═══ GIVEN TEXT ═══

[Paper] CRoSS: A Continual Robotic Simulation Suite for Scalable Reinforcement Learning with High Task Diversity and Realistic Physics Simulation

Published: 2 months ago (February 4, 2026 at 01:54 PM EST)

5 min read

Source: arXiv

Source: arXiv - 2602.04868v1

Overview

The paper introduces CRoSS, a new benchmark suite that lets researchers train and evaluate continual reinforcement‑learning (CRL) agents on realistically simulated robots. By leveraging the Gazebo physics engine and a variety of sensor modalities, CRoSS offers a high‑fidelity, highly extensible platform for studying how agents can learn a sequence of tasks without forgetting earlier skills.

Key Contributions

Two fully simulated robot platforms – a differential‑drive robot (lidar, camera, bumper) and a 7‑DoF robotic arm, covering both mobile‑robot and manipulation domains.

═══ SUPPLIED DATA ═══

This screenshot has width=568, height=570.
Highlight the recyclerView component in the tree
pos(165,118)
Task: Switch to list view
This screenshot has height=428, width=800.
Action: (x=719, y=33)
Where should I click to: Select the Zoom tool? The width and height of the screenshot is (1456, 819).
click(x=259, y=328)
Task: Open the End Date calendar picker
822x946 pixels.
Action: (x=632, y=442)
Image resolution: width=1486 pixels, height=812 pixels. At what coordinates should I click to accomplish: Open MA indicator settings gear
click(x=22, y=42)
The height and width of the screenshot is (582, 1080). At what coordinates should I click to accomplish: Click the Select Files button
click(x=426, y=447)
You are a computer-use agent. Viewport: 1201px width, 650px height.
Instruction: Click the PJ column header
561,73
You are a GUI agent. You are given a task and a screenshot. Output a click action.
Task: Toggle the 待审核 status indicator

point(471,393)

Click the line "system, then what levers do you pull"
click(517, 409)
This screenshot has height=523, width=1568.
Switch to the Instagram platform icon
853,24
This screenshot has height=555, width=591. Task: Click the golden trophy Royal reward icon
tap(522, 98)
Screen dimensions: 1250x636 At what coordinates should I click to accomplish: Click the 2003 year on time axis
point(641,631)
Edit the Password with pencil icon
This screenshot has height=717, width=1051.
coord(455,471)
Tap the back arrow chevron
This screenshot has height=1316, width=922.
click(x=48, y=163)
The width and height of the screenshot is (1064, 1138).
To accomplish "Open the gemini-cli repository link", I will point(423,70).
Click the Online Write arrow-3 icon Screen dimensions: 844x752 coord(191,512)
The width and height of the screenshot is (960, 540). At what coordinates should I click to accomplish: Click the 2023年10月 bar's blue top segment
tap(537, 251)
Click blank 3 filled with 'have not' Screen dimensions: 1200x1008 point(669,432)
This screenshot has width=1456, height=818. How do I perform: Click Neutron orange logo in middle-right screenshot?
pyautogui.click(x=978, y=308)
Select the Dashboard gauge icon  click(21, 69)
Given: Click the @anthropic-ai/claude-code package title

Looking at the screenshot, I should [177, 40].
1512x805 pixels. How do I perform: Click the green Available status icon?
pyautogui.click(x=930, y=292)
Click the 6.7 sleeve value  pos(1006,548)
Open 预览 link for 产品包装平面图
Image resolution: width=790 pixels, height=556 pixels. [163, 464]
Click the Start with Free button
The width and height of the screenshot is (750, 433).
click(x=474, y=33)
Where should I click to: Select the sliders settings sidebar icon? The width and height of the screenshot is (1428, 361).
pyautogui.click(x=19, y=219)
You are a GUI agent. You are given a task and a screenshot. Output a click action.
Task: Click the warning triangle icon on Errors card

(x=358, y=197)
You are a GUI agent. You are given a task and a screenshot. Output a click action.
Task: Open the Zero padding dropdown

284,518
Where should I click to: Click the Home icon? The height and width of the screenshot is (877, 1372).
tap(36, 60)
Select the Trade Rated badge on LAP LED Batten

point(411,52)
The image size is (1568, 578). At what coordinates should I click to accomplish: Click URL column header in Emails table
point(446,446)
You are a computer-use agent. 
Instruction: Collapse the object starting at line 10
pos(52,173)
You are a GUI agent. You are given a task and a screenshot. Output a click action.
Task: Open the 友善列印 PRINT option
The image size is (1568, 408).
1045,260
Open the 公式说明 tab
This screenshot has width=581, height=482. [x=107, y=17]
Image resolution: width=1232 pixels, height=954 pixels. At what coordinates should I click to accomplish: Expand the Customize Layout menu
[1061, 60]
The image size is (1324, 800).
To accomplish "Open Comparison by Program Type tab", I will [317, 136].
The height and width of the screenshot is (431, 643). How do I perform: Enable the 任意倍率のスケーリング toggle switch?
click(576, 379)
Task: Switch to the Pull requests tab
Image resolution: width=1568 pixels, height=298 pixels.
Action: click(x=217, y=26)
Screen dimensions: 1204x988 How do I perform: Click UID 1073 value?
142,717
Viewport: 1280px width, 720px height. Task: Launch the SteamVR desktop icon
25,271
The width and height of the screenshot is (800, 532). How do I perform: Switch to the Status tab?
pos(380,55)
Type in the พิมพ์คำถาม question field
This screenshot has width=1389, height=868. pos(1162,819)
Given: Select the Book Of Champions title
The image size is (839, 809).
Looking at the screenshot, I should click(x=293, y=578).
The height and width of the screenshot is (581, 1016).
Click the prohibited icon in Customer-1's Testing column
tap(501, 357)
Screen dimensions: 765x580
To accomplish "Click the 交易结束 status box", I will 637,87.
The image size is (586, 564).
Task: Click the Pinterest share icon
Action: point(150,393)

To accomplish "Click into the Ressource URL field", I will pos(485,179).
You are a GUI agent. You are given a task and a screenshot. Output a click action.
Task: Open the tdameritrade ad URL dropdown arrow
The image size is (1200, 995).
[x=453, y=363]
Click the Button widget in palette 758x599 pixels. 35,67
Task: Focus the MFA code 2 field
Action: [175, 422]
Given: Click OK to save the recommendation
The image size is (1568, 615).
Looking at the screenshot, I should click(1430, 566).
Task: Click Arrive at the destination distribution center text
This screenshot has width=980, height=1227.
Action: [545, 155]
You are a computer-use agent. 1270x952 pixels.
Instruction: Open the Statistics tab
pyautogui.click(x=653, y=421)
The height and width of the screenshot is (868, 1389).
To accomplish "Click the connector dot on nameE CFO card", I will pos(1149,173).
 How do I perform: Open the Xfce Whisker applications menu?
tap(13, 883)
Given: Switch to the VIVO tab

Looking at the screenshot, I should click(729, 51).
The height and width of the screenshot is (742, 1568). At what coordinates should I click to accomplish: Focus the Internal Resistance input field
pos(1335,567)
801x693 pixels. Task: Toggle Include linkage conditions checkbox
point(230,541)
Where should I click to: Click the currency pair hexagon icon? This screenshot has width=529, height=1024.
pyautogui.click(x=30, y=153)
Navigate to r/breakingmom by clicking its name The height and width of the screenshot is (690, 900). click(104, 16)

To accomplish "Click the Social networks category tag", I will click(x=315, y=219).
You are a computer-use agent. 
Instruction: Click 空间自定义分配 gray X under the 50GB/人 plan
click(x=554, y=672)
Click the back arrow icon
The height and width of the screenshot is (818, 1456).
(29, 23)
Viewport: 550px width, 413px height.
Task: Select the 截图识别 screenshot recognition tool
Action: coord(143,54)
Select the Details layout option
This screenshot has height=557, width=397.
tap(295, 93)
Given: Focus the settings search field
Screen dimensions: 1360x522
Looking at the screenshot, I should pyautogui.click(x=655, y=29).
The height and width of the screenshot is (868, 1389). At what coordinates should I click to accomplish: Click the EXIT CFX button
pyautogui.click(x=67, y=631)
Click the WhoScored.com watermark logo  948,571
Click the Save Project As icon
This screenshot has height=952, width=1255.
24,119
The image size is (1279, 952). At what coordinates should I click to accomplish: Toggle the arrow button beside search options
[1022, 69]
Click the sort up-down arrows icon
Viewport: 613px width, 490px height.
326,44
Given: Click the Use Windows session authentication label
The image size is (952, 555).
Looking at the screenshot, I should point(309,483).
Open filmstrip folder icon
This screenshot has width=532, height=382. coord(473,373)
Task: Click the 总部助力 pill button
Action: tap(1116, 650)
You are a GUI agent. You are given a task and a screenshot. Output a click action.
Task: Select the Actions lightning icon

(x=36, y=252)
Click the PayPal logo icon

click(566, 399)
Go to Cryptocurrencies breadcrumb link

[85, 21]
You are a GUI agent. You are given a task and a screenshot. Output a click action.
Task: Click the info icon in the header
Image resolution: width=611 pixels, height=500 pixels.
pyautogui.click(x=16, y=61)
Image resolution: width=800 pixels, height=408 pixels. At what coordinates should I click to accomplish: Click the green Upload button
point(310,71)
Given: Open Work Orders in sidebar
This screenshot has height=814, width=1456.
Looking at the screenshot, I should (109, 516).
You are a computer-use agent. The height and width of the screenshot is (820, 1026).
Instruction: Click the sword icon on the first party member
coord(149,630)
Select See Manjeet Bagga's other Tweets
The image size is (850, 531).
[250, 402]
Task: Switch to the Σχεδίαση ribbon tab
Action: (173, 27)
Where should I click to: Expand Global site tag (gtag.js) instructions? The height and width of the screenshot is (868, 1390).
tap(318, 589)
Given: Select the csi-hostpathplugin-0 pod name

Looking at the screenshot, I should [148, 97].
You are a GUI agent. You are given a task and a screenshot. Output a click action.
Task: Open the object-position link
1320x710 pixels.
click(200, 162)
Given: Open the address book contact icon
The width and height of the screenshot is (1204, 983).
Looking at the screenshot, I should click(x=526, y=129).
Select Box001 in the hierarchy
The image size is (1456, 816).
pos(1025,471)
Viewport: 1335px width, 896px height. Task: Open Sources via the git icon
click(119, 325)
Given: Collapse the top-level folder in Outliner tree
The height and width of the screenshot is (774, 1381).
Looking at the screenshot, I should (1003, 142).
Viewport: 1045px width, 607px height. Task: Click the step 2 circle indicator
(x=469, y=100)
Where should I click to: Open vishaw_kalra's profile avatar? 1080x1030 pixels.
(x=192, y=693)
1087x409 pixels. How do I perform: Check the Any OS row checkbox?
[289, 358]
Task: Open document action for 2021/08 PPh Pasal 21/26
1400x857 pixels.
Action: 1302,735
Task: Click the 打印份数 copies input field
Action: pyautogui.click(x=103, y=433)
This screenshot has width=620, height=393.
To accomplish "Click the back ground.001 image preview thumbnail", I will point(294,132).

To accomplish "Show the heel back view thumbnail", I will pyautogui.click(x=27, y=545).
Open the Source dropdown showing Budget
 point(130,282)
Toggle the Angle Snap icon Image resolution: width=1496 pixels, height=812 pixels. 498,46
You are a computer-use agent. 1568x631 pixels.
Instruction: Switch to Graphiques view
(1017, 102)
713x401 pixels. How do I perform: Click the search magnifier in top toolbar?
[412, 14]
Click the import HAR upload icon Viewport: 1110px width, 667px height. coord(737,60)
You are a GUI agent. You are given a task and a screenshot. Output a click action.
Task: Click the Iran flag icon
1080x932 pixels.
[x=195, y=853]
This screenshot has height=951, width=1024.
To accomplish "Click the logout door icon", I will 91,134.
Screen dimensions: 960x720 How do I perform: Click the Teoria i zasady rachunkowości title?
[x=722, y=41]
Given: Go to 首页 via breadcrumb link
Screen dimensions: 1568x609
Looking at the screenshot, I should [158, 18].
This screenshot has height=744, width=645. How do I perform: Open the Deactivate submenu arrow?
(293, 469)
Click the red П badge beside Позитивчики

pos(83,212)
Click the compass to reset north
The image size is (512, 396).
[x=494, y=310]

═══

= JOBS =
[1] According to the CRoSS paper summary, which physics engine does the suite use?
[2] Render the stretch of the records from their start through the line containing "click(x=22, y=42)" as a numbered list, leaving out any blank lines.
The text and the records have nothing to do with each other.

= SOLUTIONS BY TASK =
[1] The Gazebo physics engine.

[2]
1. This screenshot has width=568, height=570.
2. Highlight the recyclerView component in the tree
3. pos(165,118)
4. Task: Switch to list view
5. This screenshot has height=428, width=800.
6. Action: (x=719, y=33)
7. Where should I click to: Select the Zoom tool? The width and height of the screenshot is (1456, 819).
8. click(x=259, y=328)
9. Task: Open the End Date calendar picker
10. 822x946 pixels.
11. Action: (x=632, y=442)
12. Image resolution: width=1486 pixels, height=812 pixels. At what coordinates should I click to accomplish: Open MA indicator settings gear
13. click(x=22, y=42)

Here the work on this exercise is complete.